What It’s Like To Be Part Of A Broken Family


Being part of a broken family is something that many people live with, though a lot of
the time, they don’t show it.

That one kid from class, a work-mate or even that cashier from your local Woolies could
come from a broken family and you’d never even realise.

You learn from a young age that people are often insensitive, as most people don’t care
about what’s going on at your home and often don’t acknowledge it if they don’t see it.
While you’re not seeking any pity, a little consideration goes a long way. However, you
go on to learn that if it doesn’t leave a physical mark, people often don’t care.

When you come from a broken family, it feels like you’re isolated and cut-off from the
rest of the world. Being so distant to a parent or a sibling often pressures you into
feeling like you need to deal with it by yourself. Why? Because it’s embarrassing.

It’s embarrassing because it feels like you’re the only one with a family who can’t seem
to get along. It’s embarrassing because while everyone gets picked up by their parents,
you’re left to hitch a ride or public transport.
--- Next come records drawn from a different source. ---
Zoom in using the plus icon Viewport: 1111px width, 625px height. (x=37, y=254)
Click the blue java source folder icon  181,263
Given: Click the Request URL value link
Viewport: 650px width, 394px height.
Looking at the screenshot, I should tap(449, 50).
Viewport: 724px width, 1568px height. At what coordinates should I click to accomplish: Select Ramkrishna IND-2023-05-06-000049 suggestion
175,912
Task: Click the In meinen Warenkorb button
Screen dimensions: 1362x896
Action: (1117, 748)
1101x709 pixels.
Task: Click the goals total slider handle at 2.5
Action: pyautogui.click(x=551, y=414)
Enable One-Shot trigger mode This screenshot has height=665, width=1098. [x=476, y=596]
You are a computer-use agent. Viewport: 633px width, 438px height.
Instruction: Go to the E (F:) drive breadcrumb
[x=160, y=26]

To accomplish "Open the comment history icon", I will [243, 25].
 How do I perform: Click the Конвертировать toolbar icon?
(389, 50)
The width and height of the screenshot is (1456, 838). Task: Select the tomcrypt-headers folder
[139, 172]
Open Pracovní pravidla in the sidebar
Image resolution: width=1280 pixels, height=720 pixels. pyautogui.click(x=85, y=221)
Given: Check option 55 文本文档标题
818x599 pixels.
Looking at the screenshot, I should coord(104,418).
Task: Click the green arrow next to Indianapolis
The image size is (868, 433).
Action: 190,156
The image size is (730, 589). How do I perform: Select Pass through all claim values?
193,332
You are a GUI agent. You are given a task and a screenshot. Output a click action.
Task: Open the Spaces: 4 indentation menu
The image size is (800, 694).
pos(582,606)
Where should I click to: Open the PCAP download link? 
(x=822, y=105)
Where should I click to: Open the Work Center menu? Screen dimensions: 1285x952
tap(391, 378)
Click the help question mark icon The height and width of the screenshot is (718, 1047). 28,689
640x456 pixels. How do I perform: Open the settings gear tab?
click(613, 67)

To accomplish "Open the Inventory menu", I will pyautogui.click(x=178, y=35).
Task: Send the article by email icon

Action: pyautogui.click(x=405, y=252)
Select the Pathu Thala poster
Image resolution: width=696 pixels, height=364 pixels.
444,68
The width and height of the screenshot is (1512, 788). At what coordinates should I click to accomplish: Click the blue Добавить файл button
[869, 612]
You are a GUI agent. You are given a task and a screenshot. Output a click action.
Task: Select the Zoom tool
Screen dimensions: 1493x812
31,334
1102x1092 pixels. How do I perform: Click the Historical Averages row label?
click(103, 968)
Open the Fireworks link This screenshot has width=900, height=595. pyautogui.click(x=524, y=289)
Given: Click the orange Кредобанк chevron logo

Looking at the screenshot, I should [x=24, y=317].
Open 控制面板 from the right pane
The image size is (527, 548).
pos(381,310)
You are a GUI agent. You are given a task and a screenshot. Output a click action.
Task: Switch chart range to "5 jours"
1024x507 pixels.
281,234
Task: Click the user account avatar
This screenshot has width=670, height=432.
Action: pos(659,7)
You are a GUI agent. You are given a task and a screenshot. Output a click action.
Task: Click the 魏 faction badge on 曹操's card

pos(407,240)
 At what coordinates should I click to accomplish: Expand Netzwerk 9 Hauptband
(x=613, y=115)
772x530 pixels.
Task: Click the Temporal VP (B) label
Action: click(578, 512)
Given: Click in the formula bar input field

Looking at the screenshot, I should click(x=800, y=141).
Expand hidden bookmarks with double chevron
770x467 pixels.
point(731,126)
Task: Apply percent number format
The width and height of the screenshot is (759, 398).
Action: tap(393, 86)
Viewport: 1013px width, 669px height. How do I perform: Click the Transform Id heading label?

It hurts. It hurts because it’s sometimes difficult to understand why your family is like
this. Why do you have to suffer while everyone else is so seemingly happy with their
families. Why do you hurt so badly when other families get along so well? Why is it not
your fault?

It’s difficult to accept that it’s not your fault. A spiralling mind with endless thoughts and
loneliness with no escape often leads to self-blame and guilt; the feeling that your birth
was a burden and the cause of this whole mess. But you learn to accept that it’s not
your fault, ever so gradually; that you shouldn’t take responsibility for other people’s
actions.

Most holidays pretty much suck. This is when an abundance of friends’ family pictures
flow through your feeds, capturing everything your family isn’t. Christmas is especially
bad. You hear of your friends’ families travelling overseas just to be with their extended
relatives. It’s astounding and you just long to be part of a family willing to go to such
lengths to be with each other.

You dread parent teacher nights. It gives you anxiety because you don’t want your
teachers to call home; you don’t want your teachers to know of your situation.
You hate every other event that requires a parent present, and it makes you crazy
jealous when you see other parents who care enough to make such an effort with their
children.

That being said, while it does suck to come from a broken family, you learn many things.
You learn to endure hardships and persist in the face of adversity. You learn to face and
deal with embarrassment. You gain a unique sense of compassion and empathy. You
know to never mistreat someone as you never know what they have to face at home.

With these experiences, you form strong bonds between your friends and while you fear
one day creating a broken family of your own, you know you’ll do whatever it takes to
uphold a happy and supporting household.